§ **JOB**
Could you copy the lines starting with the line containing "Where should I click to: Select" and ending with the line containing "tap(186, 774)" with no changes at all?

§ **SUPPLIED RECORDS**

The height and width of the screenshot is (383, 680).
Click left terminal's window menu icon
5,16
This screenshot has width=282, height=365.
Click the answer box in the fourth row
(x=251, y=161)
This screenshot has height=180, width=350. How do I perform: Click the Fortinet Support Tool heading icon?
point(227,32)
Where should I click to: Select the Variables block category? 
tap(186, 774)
---
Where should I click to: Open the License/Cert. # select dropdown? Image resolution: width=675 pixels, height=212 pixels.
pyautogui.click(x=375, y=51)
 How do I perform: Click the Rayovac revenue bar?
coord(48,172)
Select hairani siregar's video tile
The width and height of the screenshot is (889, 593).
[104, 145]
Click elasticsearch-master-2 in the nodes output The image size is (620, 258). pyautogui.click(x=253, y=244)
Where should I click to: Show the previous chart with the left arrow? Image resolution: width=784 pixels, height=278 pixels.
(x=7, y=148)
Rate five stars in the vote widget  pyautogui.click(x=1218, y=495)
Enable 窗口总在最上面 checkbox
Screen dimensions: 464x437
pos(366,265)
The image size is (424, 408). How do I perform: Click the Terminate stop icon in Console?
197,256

§ **SOLUTION TO THIS TASK**
Where should I click to: Select the Variables block category? 
tap(186, 774)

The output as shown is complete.